*Work to complete*: If a line in the following entries holds the string "computer", include it in the tally. State the total and nothing further.

(Saved data entries)
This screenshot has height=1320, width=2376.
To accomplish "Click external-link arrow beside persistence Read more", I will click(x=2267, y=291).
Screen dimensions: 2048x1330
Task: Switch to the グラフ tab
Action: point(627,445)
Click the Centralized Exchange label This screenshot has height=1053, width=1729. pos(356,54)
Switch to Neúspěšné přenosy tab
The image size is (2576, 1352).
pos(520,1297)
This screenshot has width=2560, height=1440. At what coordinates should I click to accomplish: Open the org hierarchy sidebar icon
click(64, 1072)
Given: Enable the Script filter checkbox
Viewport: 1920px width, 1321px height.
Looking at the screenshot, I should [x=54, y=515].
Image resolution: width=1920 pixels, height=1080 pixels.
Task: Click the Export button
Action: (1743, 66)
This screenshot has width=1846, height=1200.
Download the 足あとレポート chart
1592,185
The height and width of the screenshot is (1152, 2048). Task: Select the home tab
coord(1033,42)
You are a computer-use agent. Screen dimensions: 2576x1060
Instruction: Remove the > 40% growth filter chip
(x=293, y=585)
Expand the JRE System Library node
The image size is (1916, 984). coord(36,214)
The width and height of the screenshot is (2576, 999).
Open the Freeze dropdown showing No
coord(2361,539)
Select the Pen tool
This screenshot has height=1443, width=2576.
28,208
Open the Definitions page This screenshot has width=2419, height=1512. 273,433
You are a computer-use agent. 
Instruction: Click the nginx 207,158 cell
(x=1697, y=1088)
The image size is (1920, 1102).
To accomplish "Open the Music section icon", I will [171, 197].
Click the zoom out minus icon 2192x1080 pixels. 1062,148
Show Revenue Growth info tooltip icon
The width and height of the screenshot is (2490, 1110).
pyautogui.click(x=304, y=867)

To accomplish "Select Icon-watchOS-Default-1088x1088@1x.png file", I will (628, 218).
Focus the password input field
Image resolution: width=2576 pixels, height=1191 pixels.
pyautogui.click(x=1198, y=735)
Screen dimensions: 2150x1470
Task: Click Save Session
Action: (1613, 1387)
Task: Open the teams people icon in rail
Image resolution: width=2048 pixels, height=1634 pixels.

*Task result*: 2